日本は独自の風土のため、一見殺伐とした都会にも多彩な昆虫が棲息している。都会で生まれた昆虫にとって、都会が自分たちにとっての“環境”であり、みな何とかそれに適応ながら生き抜いている。しかし考えてみれば、われわれ人間とて事情は同じだと言える。
都会に住む人は誰でも、自分が生まれる以前から存在する都会という環境に、必死になって適応している。さらにパソコン、デジカメ、スマホなどのニューテクノロジーが次々に登場することで環境は遷移し、適応できないと職を失い淘汰されることもある。過酷な環境の中、淘汰圧に耐えて生き抜くという点において、人も虫もあまり変わらないのかも知れない。
ぼくが魚露目8号の遠景画面にこだわったのは、通常の写真のような四角いフレームから自由な“構図の無い写真”を目指したかったからだ。ぼくは写真家でありながら、どういう訳か“構図”というものが苦手で、なおかつ写真界においては“四角いフレーム”や“構図”と言った概念が自明化され、それに対する疑問や反発があったのだ。
その後ぼくは、この連載を通じて示したように四角いフレームを受け入れるようになったが、その視点で東京昆虫デジワイドの丸い写真を振り返って見ると、それは文明以前のプリミティブな表現に通じることにあらためて気付くのだ。
写真の起源は“写実絵画”にあるが、さらに遡るとそれは昆虫など生物の“擬態模様”にたどり着く。今回の写真にも示したが、鳥のフンそっくりのアゲハ幼虫の擬態模様は、写実絵画であり写真なのである。おまけに体表全体に描かれていて構図が無い。人間の原始美術も、例えばラスコーの洞窟壁画は非常に写実的で、なおかつ構図が無いのである。

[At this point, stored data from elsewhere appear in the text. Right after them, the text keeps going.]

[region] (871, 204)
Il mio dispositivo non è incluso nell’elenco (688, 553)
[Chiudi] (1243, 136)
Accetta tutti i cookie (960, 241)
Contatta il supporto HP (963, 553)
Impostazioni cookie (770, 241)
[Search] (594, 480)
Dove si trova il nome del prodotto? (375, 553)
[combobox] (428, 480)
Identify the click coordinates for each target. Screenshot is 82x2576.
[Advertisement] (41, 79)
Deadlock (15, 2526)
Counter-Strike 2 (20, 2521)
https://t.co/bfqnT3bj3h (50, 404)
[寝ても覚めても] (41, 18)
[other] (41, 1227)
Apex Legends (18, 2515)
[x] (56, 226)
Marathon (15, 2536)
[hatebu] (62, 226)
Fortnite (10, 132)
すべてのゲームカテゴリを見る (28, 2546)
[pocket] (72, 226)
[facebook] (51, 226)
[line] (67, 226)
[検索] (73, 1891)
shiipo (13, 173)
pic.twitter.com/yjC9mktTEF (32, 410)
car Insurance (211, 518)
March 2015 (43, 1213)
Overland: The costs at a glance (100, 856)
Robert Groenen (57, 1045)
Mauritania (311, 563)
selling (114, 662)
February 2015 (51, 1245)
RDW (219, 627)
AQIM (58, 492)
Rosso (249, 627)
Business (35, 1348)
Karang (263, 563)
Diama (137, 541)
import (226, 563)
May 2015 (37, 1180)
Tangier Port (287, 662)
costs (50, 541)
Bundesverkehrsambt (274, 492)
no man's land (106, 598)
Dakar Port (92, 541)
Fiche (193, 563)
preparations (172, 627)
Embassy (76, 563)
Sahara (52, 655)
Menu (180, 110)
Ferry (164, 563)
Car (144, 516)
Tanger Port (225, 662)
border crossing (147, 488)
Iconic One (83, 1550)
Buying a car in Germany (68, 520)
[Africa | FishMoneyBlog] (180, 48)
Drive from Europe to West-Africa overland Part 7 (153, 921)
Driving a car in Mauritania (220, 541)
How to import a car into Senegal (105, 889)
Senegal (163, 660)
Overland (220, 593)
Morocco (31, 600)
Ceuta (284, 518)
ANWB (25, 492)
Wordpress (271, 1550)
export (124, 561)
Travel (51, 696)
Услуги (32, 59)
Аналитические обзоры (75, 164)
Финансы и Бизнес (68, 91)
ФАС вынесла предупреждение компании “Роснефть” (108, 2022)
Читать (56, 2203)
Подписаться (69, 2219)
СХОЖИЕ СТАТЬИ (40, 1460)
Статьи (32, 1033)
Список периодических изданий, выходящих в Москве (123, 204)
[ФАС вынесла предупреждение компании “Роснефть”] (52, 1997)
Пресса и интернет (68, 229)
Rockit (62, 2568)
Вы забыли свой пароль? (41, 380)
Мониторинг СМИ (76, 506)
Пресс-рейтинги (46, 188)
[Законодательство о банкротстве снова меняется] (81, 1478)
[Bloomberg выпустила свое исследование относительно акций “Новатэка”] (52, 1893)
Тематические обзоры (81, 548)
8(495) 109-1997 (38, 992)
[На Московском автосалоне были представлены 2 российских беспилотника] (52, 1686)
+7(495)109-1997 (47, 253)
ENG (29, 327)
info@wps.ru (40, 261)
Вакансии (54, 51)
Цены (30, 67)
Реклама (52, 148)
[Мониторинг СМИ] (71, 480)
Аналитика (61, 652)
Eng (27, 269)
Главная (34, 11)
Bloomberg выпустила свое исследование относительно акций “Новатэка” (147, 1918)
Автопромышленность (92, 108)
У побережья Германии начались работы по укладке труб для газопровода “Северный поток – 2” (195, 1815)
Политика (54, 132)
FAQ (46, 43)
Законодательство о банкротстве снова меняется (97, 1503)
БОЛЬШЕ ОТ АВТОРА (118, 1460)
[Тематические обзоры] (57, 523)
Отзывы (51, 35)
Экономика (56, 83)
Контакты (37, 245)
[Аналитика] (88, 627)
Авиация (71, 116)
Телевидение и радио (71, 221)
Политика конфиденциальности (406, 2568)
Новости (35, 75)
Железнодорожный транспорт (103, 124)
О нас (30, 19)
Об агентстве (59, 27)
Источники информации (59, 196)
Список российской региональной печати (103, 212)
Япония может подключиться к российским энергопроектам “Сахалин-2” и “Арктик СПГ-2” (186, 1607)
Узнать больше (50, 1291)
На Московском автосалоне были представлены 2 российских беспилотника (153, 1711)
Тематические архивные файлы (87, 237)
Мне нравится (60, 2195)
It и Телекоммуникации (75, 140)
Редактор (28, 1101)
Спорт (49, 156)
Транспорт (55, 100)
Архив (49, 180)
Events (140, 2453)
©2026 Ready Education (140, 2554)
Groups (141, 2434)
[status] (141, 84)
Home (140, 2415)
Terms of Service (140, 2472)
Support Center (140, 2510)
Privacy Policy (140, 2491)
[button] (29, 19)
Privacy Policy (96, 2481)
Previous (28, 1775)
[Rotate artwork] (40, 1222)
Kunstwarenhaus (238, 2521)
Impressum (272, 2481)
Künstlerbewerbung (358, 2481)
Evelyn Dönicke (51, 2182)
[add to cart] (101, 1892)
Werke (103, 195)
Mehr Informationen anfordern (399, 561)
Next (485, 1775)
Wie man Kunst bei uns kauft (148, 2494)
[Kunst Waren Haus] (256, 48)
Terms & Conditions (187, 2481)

現在に至る“四角いフレーム”の概念は、ギリシアやエジプトなどの古代文明の成立と共に発生した。それは直線と直角で構成された建築の登場に付随している。これらは明確に“反自然”の思想なのだが、反自然を基盤として自然を記述するのが自然科学であり、デジカメによるネイチャーフォトもまた然りなのである。
ともかく人間は、何かに没頭しているとそのうち自分が何をやっているのか分からなくなってくる(笑)。だから歴史を参照し反省的に振り返る必要があるのだ。